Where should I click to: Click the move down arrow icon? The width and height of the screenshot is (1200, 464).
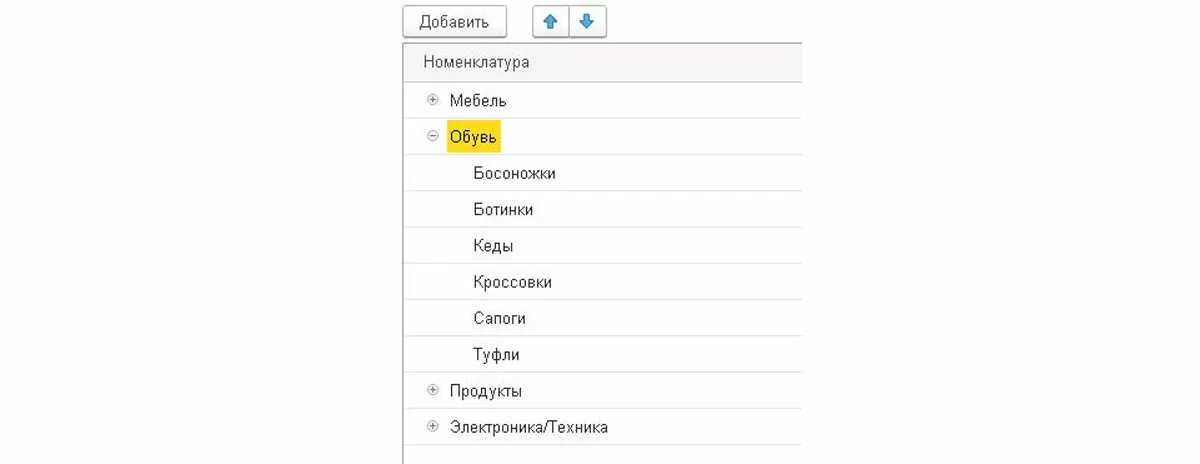point(587,21)
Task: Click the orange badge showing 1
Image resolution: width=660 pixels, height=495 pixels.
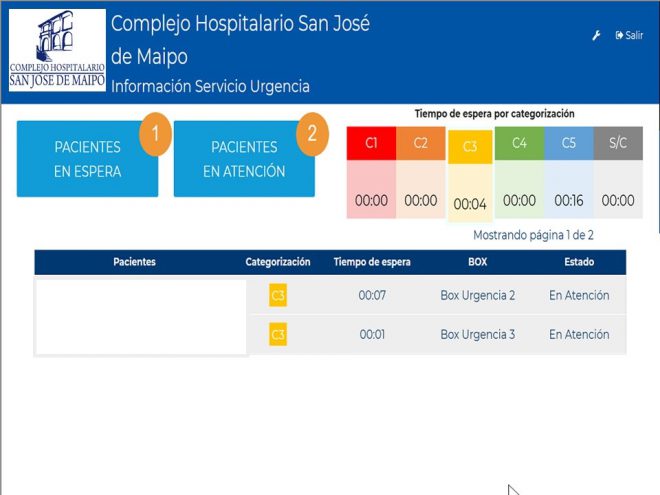Action: (x=155, y=134)
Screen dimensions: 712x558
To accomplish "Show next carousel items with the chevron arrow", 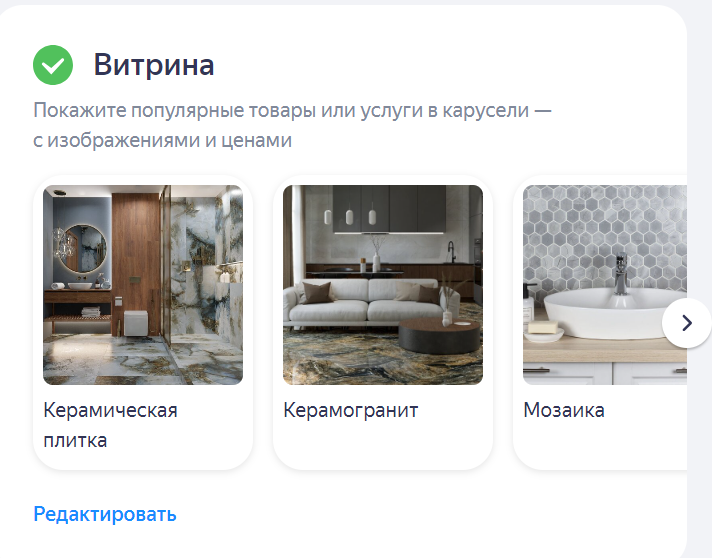I will 687,323.
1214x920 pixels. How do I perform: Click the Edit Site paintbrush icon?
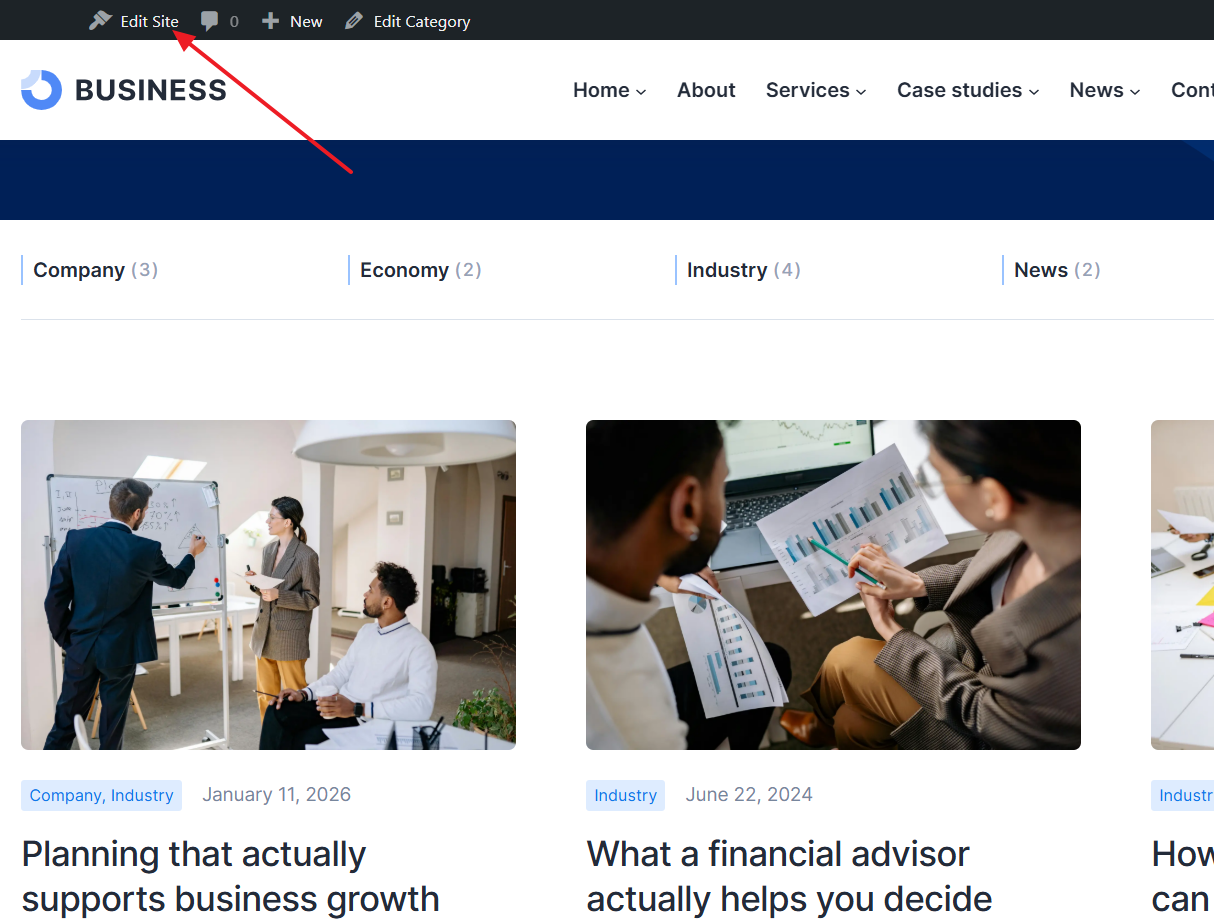point(100,21)
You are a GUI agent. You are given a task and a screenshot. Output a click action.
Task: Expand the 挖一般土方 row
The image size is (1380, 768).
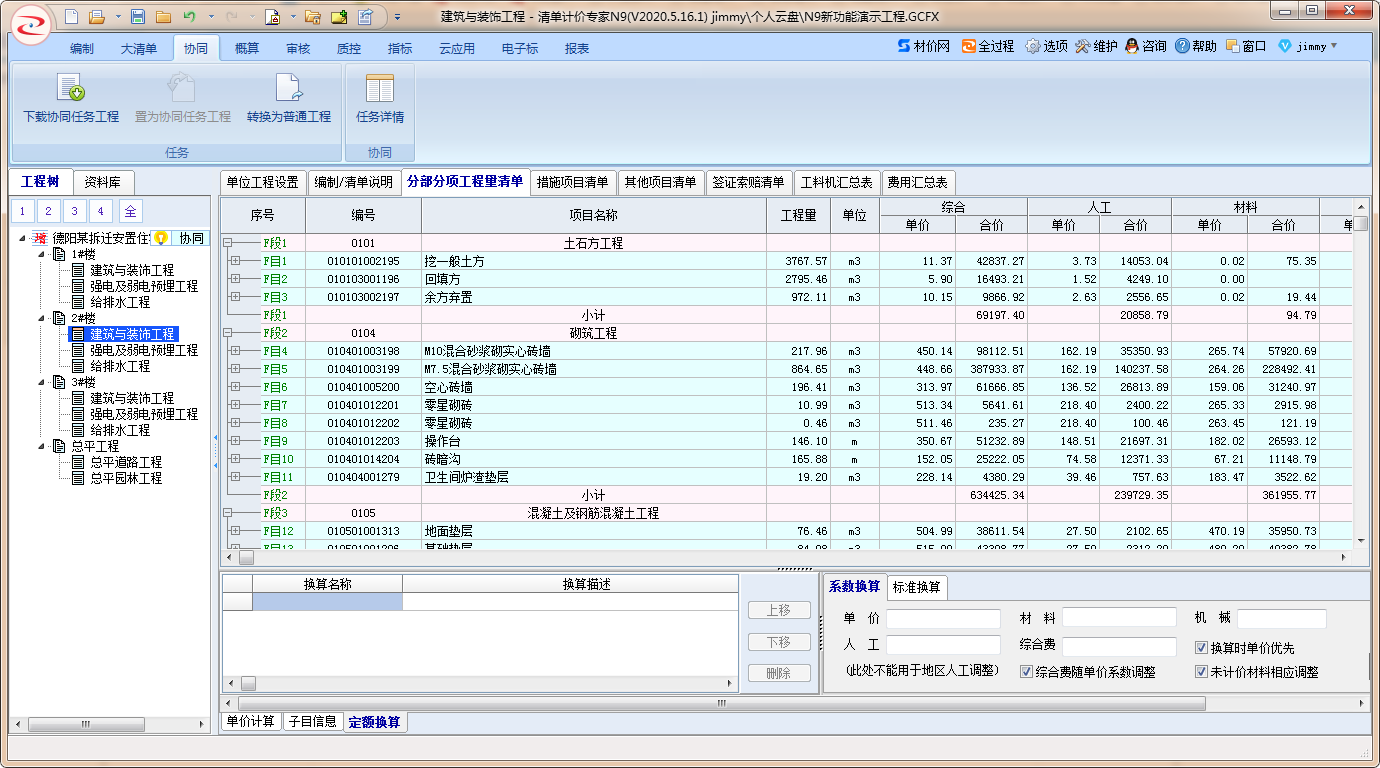(x=236, y=261)
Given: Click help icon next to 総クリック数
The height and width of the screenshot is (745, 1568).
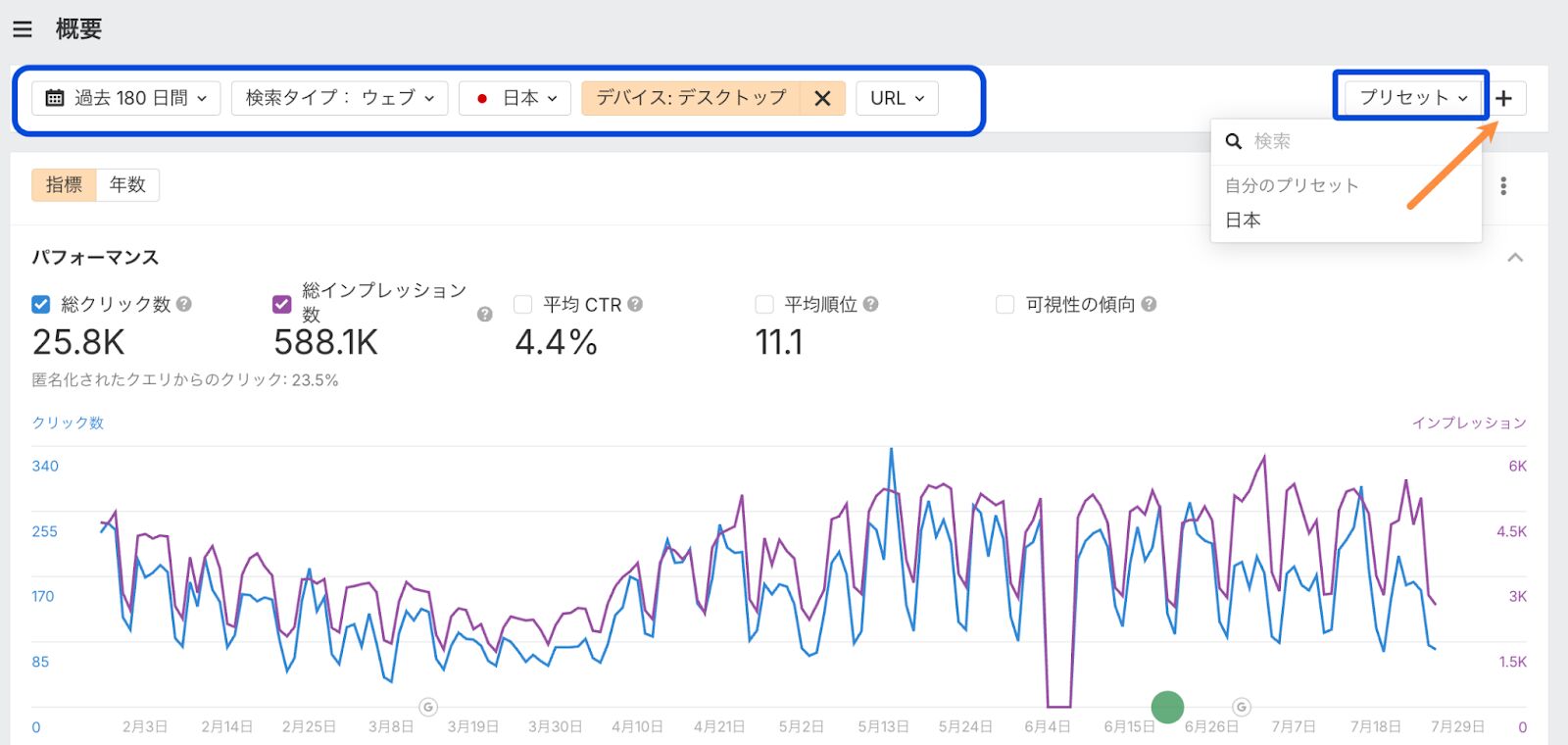Looking at the screenshot, I should tap(184, 305).
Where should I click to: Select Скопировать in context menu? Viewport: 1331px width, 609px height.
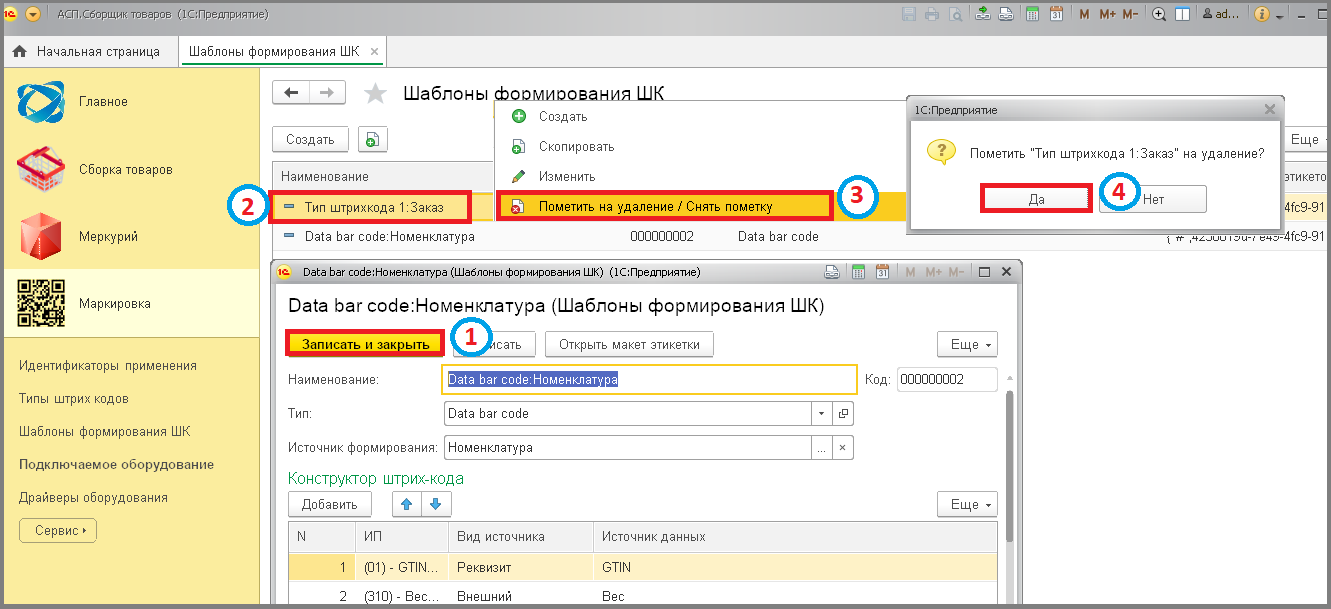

YOUR INSTRUCTIONS: Pictures are to be left out, and each line from the one that contains "The image size is (1380, 768)." through the end of the listing is to be copied exactly.

RESULT OF THIS TASK:
The image size is (1380, 768).
(x=236, y=261)
Given: Click help icon next to 総クリック数
The height and width of the screenshot is (745, 1568).
Looking at the screenshot, I should tap(184, 305).
Where should I click to: Select Скопировать in context menu? Viewport: 1331px width, 609px height.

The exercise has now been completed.